我不能干等着,必须把这场自然现象的全部功劳都揽到自己身上。我必须表演,用最震撼的方式,宣告我的“神迹”。
我猛地一振宽大的僧袍,缓步走向祭台边缘,目光扫过下方万千信众,最终定格在皇帝和那位玄袍王爷的身上。
“天降甘霖,需涤荡凡尘。然则,天心尚有一丝迟疑。”我故作玄虚地说道。
皇帝立刻紧张地追问:“圣僧,是何迟疑?”
我微微一笑,并不直接回答,而是将目光转向了祭台中央那座巨大的、用来焚烧祭文的铜鼎。鼎中香火早已燃尽,只余下厚厚一层灰白的香灰。

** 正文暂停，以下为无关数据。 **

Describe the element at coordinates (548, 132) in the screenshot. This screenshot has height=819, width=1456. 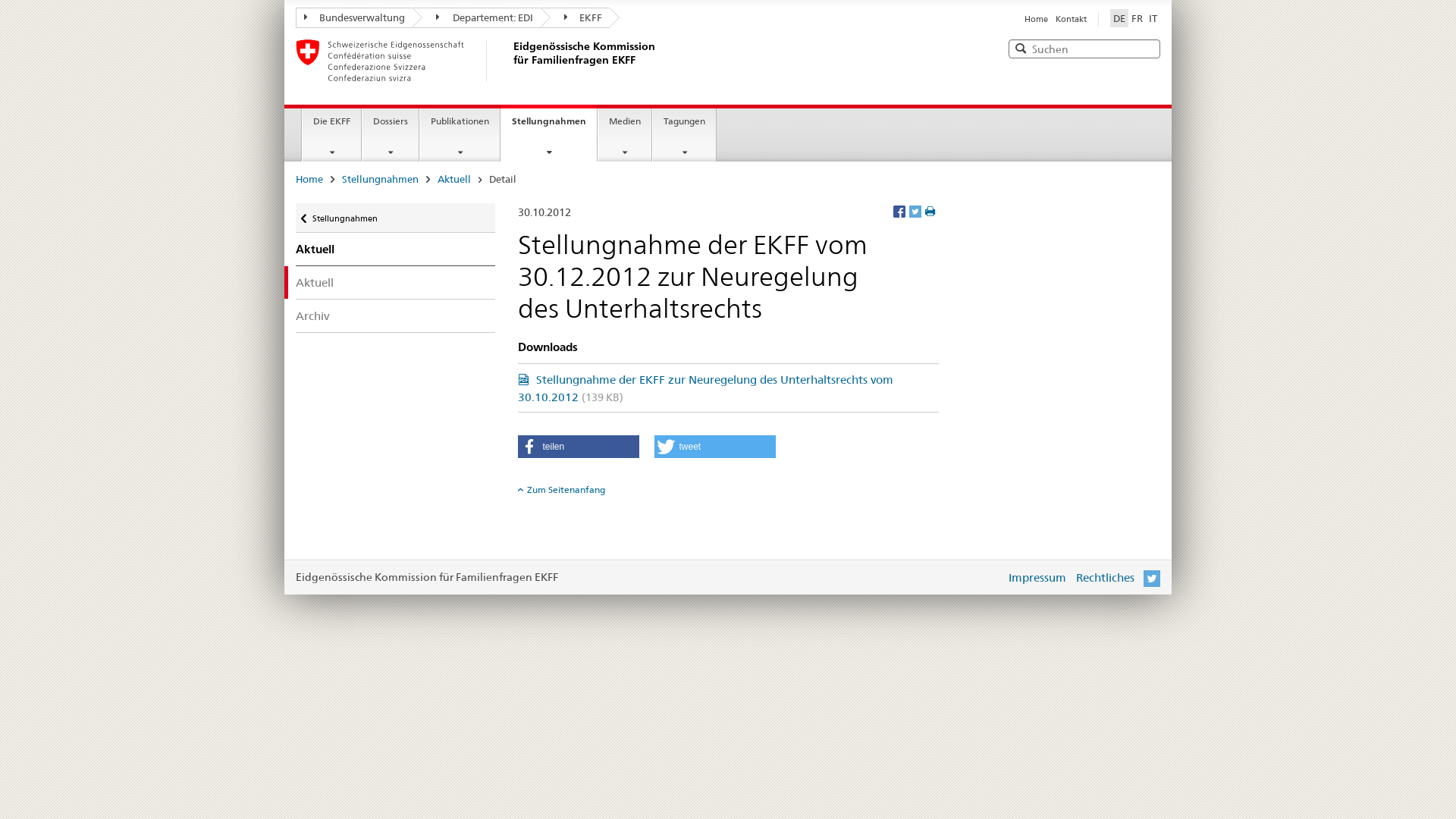
I see `'Stellungnahmen` at that location.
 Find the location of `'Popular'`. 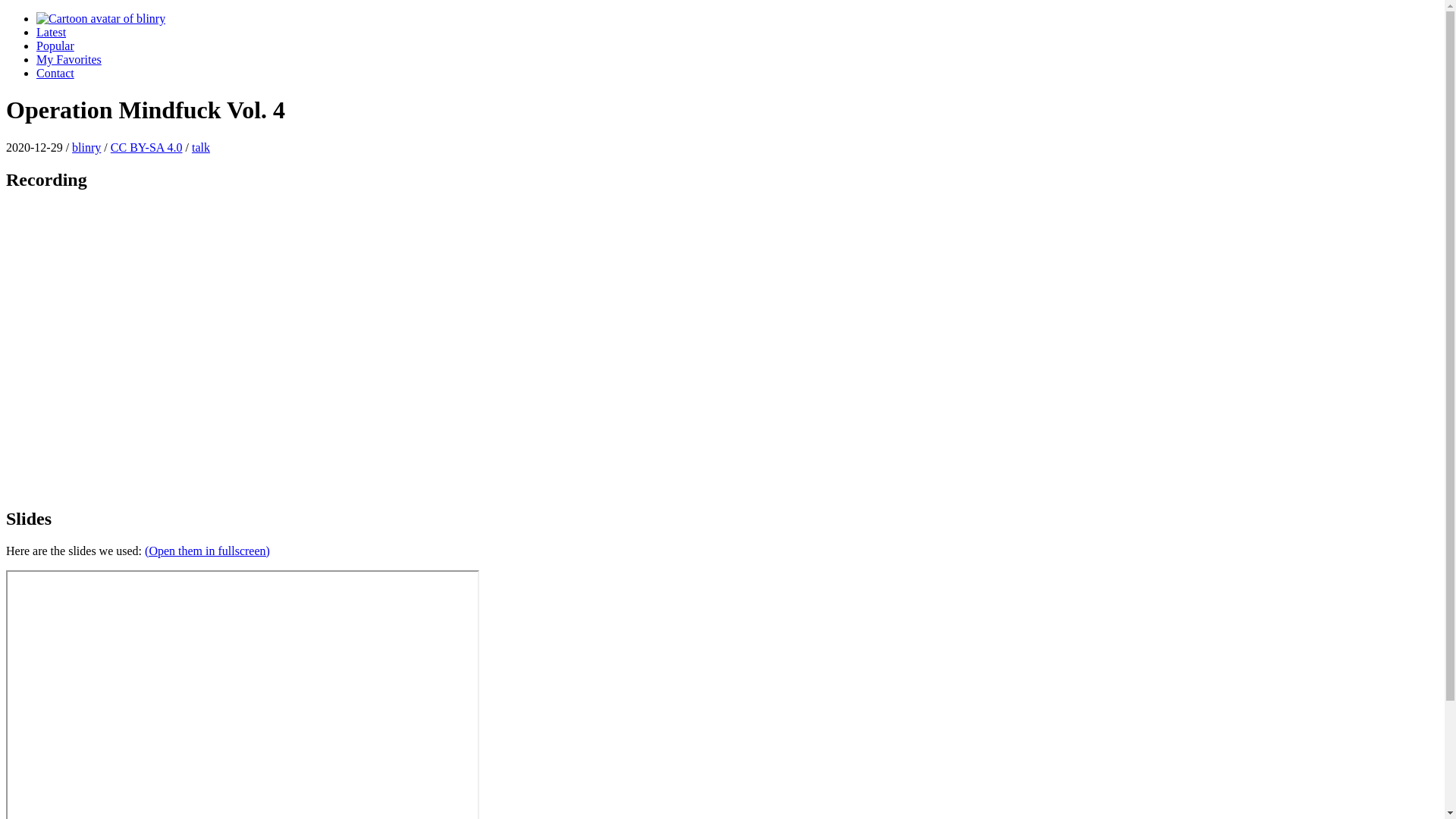

'Popular' is located at coordinates (55, 45).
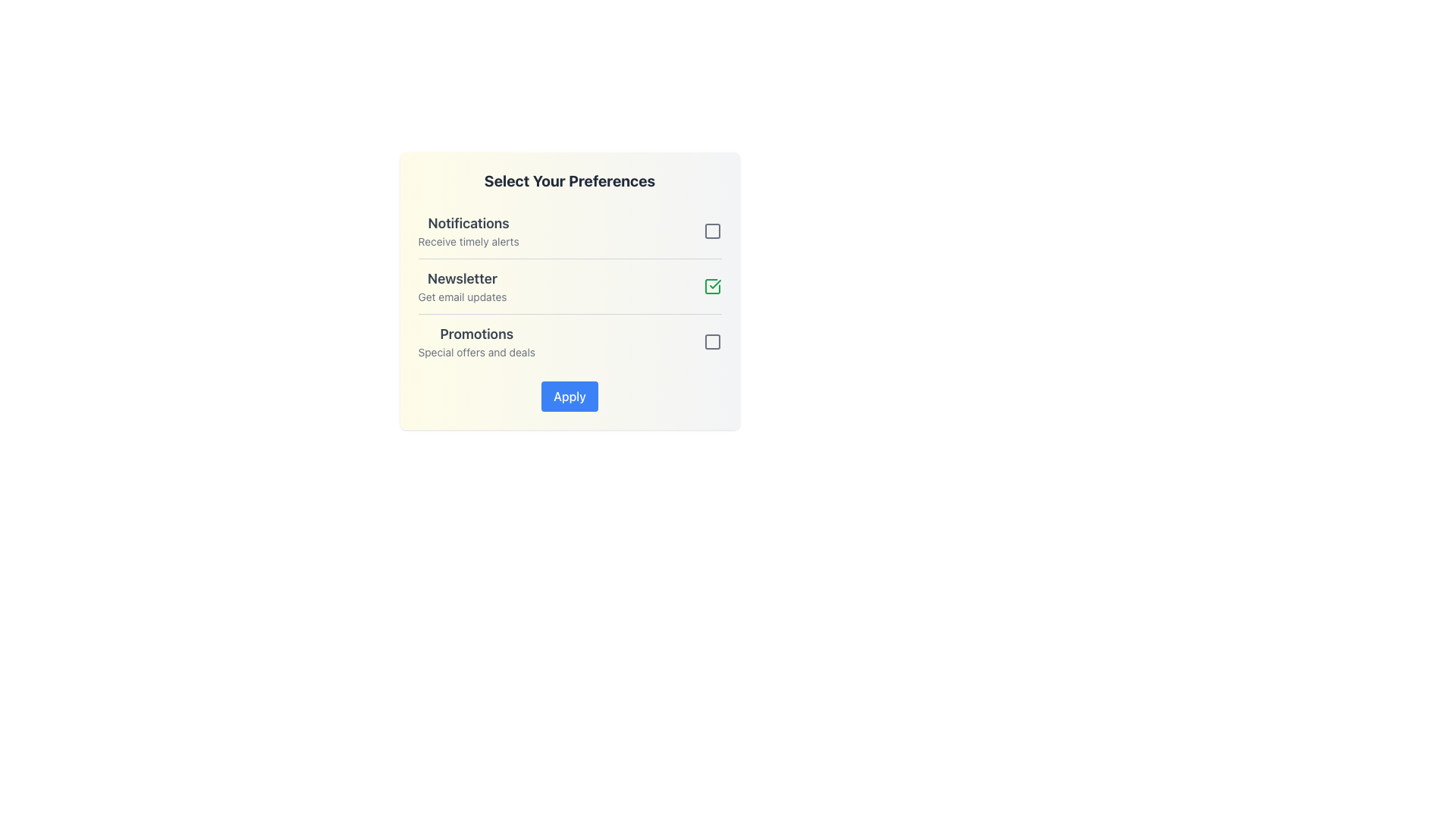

“风,起于青萍之末。”我朗声道,“雨,生于微尘之间。请陛下赐贫僧一盂清水。”
皇帝虽然不解,但还是立刻命人取来一碗清水。
小太监战战兢兢地将水盂捧上祭台。我接过水盂,走到铜鼎前,在万众瞩目之下,将一盂清水缓缓地、均匀地洒在滚烫的香灰之上。
“滋啦——”
水珠遇上灼热的香灰,瞬间蒸腾起一片白色的水汽,伴随着细微的声响,袅袅升起。
“以水为引,以尘为媒!”我高举双臂,声如洪钟,仿佛在对上天宣告,“引九天之水,落!”
这套动作纯粹是装神弄鬼,科学原理约等于零,但视觉效果绝对拉满。那升腾而起的水汽,在逐渐阴沉的天色下,显得格外神秘。
而就在我最后一个“落”字喊出口的瞬间——
“轰隆!”
一道撕裂天幕的闪电划破了浓重的乌云,紧接着,震耳欲聋的雷声滚滚而来!
豆大的雨点,毫无征兆地,噼里啪啦地砸了下来!
一滴,两滴,然后是倾盆而下!
“下雨了!真的下雨了!”
“圣僧显灵了!圣僧显灵了!”
广场上,先是死一般的寂静,随即爆发出山呼海啸般的欢呼声!无数百姓喜极而泣,对着祭台上的我疯狂地磕头,仿佛在膜拜真正的神明。
大雨滂沱,瞬间将整个世界笼罩在一片白茫茫的水汽之中。我站在祭台边缘,任由冰冷的雨水冲刷着我的身体,长长地吐出了一口气。
成了。
开局即高光,这波操作,我给自己打99分,少一分是怕自己骄傲。
我迎着下方无数狂热崇拜的目光,缓缓将视线移向了华盖之下。皇帝已经激动地站了起来,满脸喜色,而他身旁,那位玄袍王爷——靖王萧无尘,却依旧静静地站着。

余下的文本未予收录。